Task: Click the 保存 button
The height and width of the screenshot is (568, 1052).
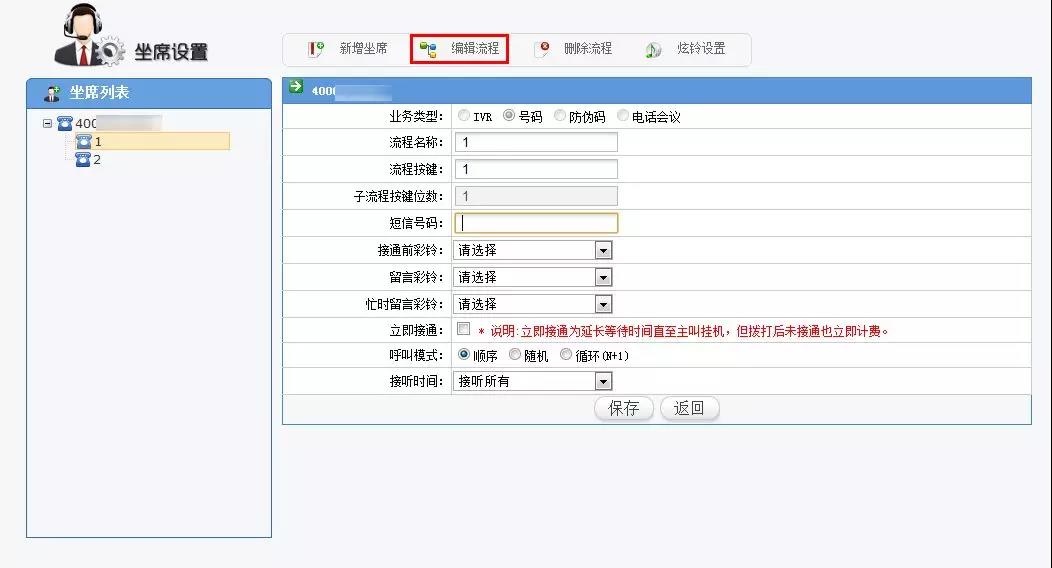Action: tap(623, 408)
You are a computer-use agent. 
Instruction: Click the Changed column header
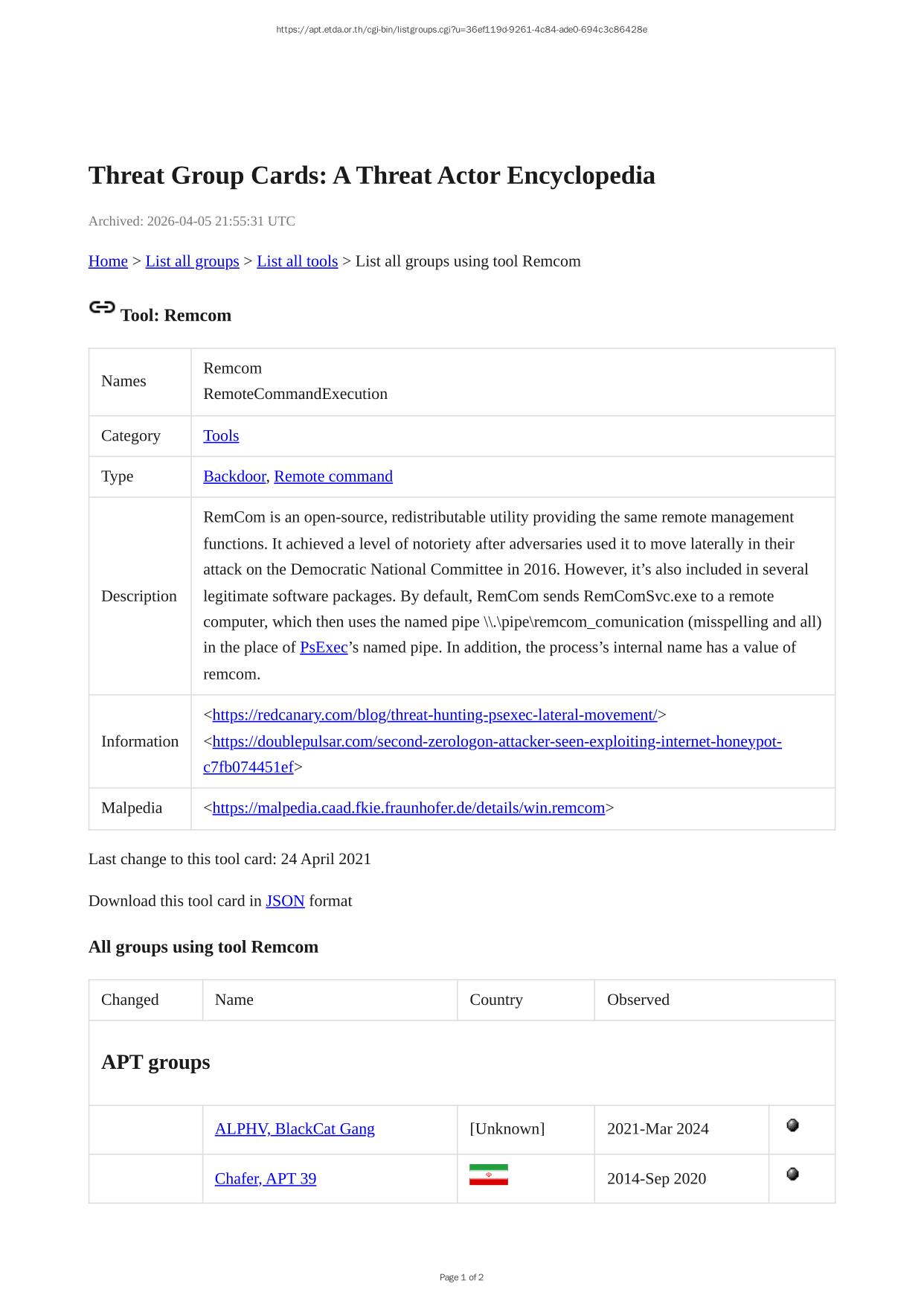pos(130,1000)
..........
> [EXERCISE REQUIREMENTS] Print the records again exactly. Skip every picture.

> [RESPONSE TO THE TASK]
Task: Click the 保存 button
The height and width of the screenshot is (568, 1052).
Action: tap(623, 408)
You are a computer-use agent. 
Instruction: Click the Changed column header
pos(130,1000)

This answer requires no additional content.